### PROBLEM
Your response to the data below should hold nothing except the lines from the one containing "The width and" down to the one containing "Given: Zoom out of the map", reproduced exactly and without pictures.
:: DATA EXTRACTS ::
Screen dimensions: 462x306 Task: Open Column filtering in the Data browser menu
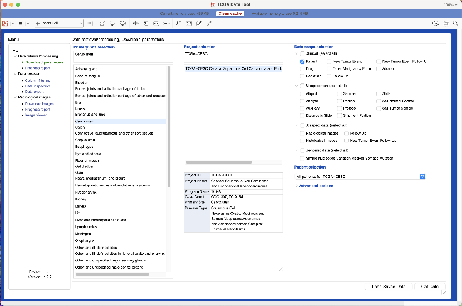coord(37,81)
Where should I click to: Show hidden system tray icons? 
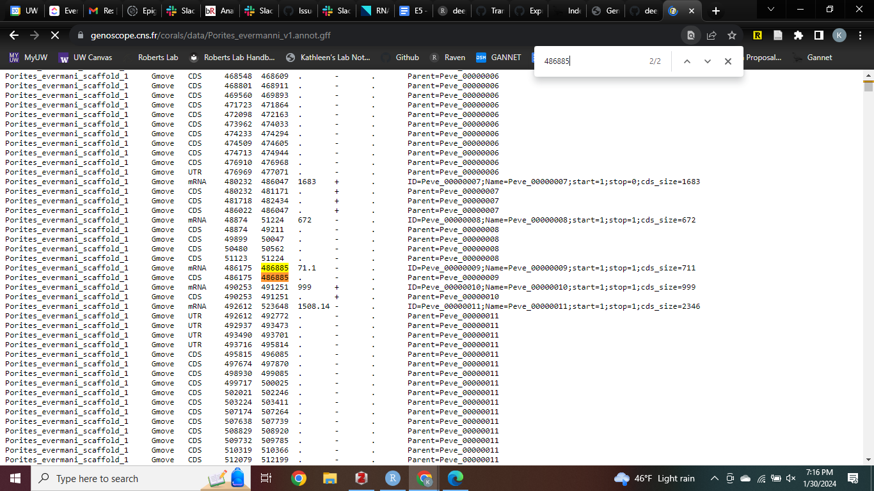pos(715,478)
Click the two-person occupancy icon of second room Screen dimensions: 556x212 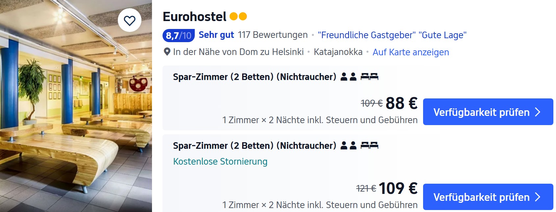[348, 146]
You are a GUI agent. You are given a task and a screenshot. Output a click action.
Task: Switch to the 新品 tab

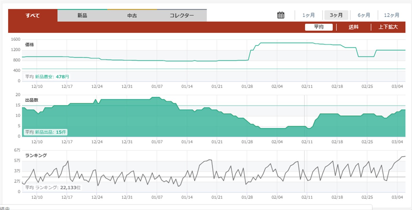82,16
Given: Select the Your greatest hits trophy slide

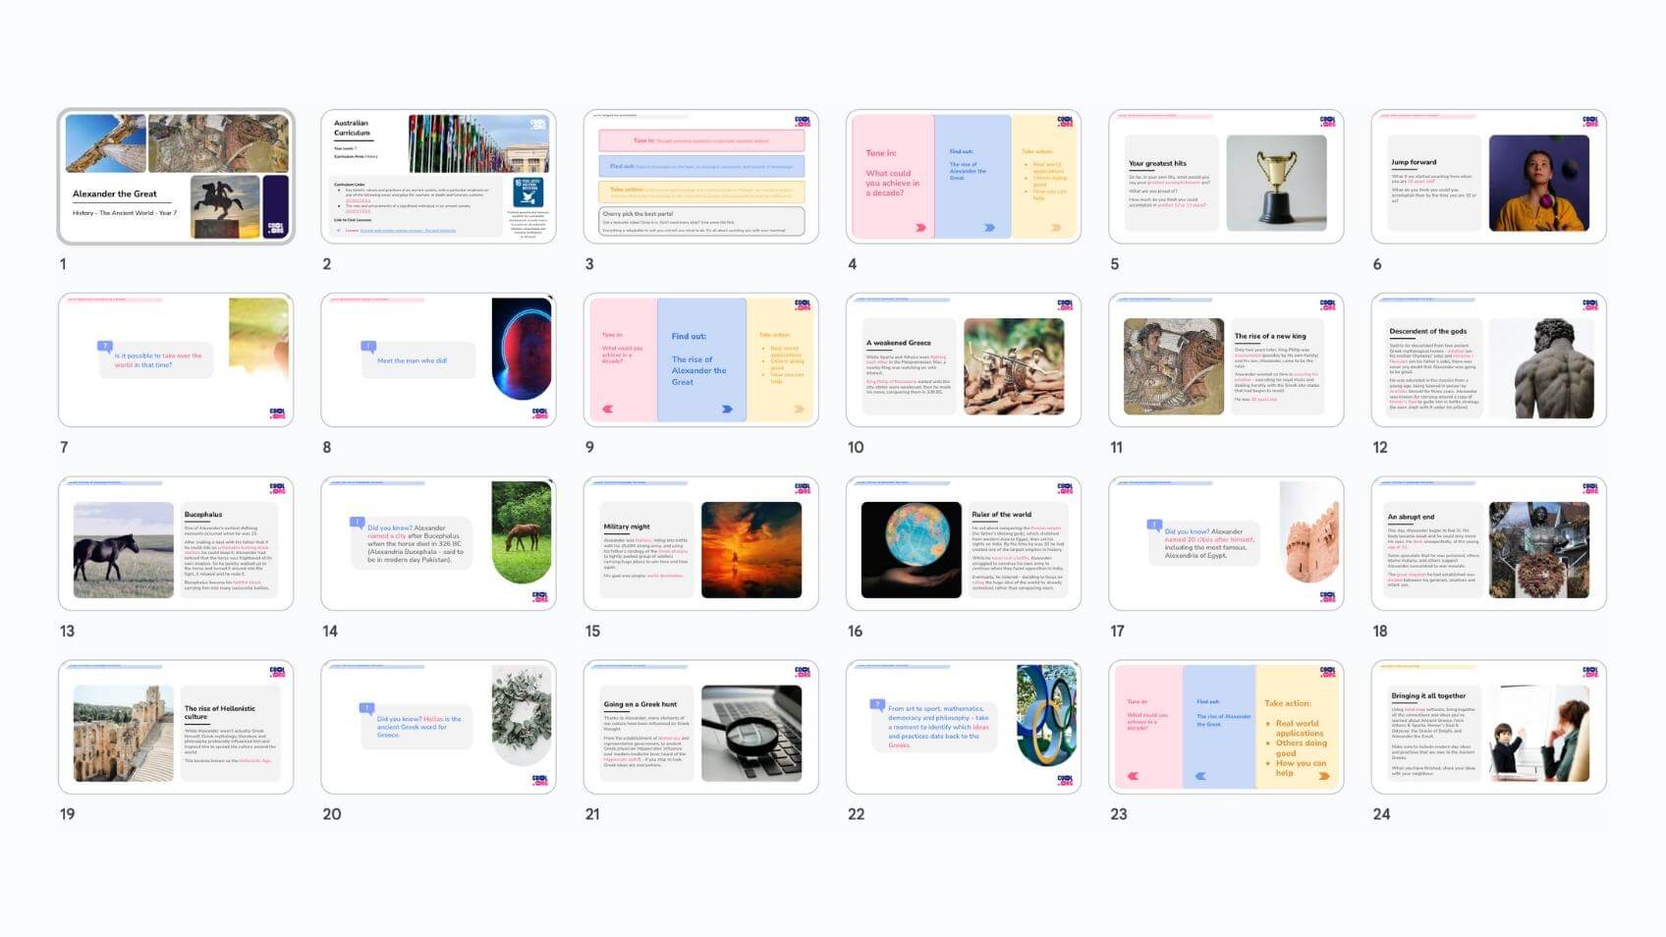Looking at the screenshot, I should tap(1225, 177).
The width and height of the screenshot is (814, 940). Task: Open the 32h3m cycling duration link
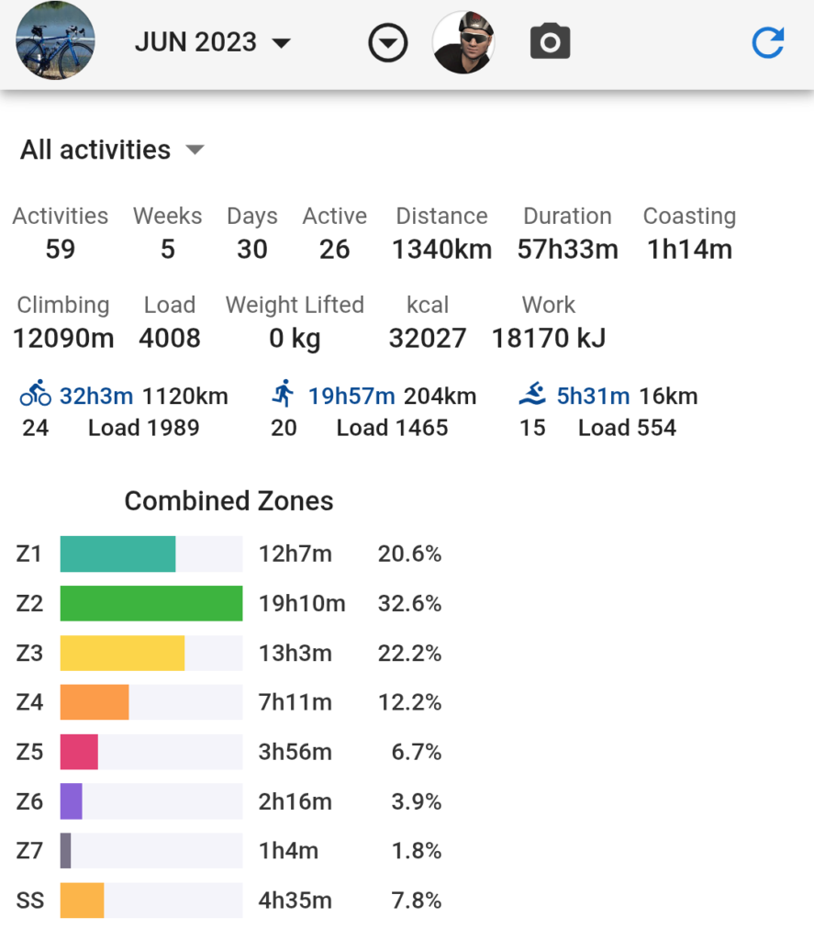[96, 397]

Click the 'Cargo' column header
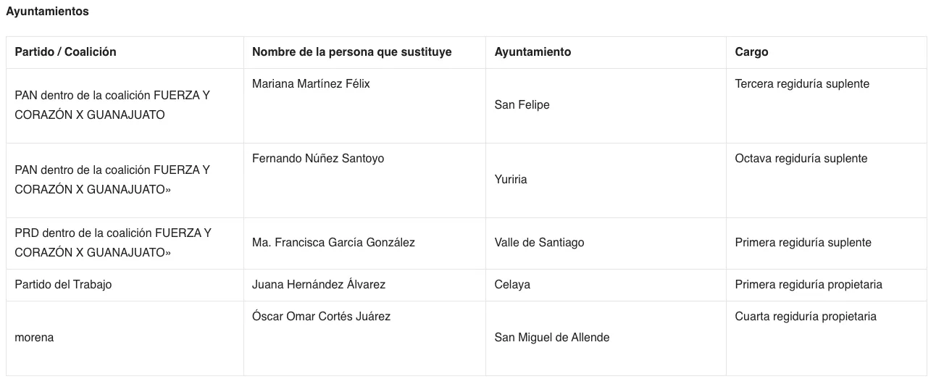click(x=751, y=52)
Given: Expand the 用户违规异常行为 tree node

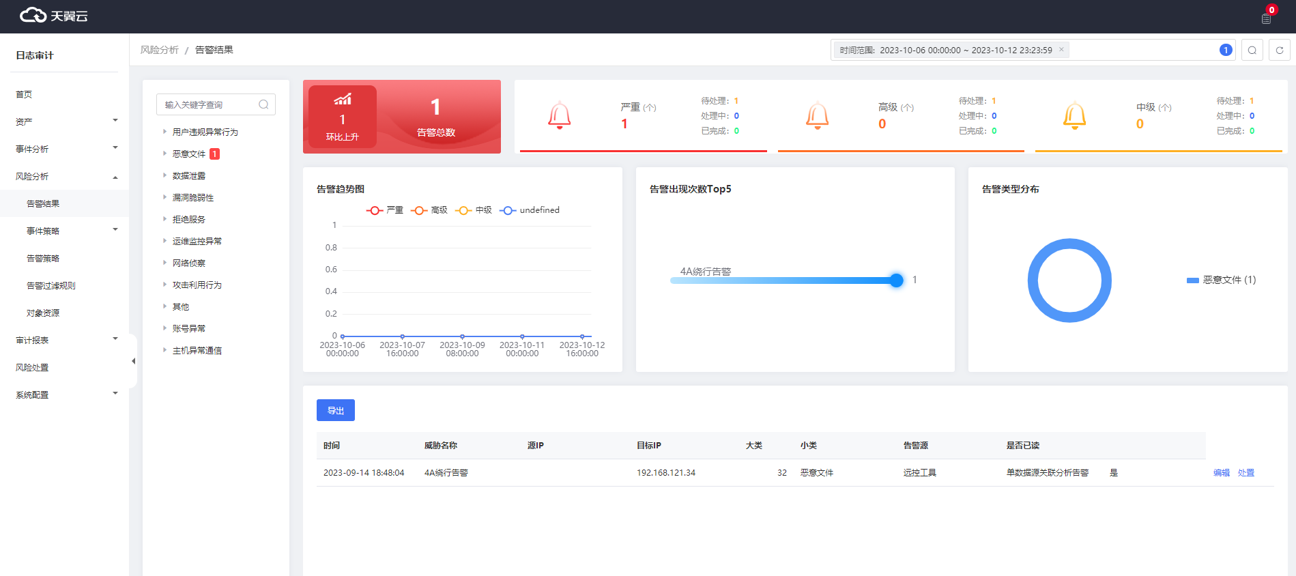Looking at the screenshot, I should click(164, 132).
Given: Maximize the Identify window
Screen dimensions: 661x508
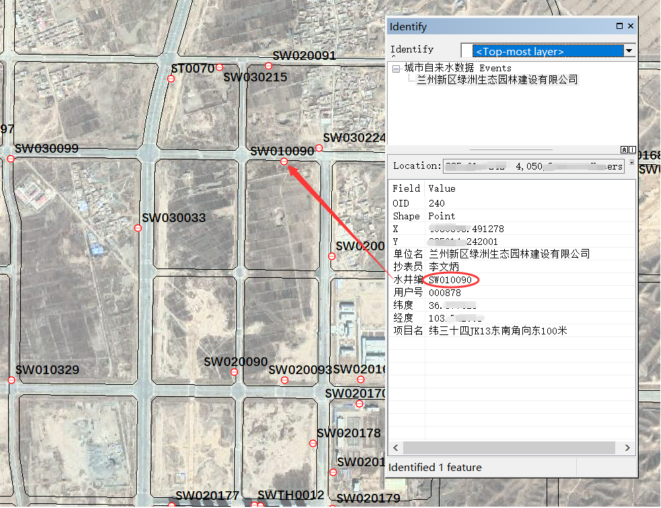Looking at the screenshot, I should click(x=619, y=26).
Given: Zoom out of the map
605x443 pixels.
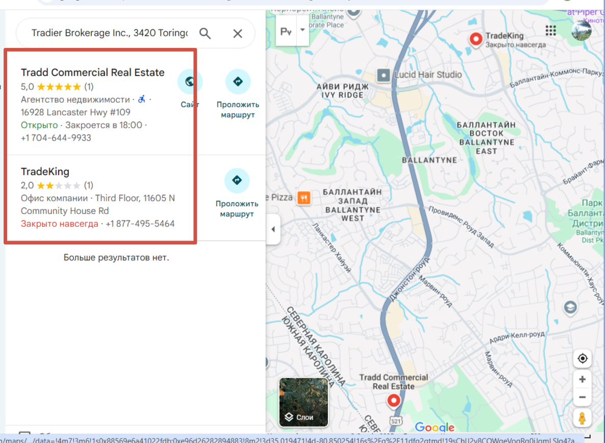Looking at the screenshot, I should 582,398.
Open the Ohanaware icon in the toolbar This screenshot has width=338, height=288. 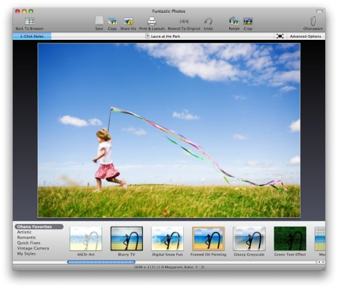coord(313,21)
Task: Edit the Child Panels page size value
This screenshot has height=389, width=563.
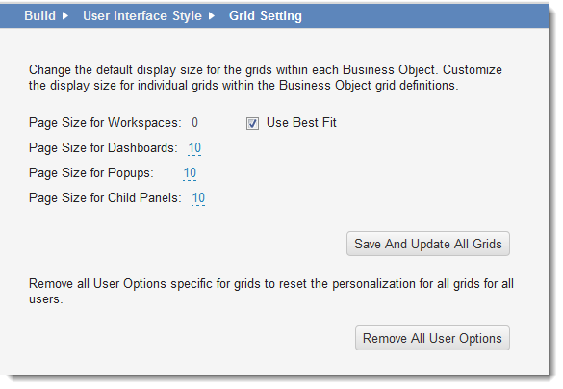Action: pos(198,198)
:::
### RESPONSE TO THE EXERCISE
The width and height of the screenshot is (814, 940). Task: Open the 32h3m cycling duration link
[96, 397]

Click the 'Cargo' column header
click(x=751, y=52)
Given: Expand the 用户违规异常行为 tree node

Looking at the screenshot, I should click(164, 132).
Given: Maximize the Identify window
Screen dimensions: 661x508
Looking at the screenshot, I should click(x=619, y=26).
Given: Zoom out of the map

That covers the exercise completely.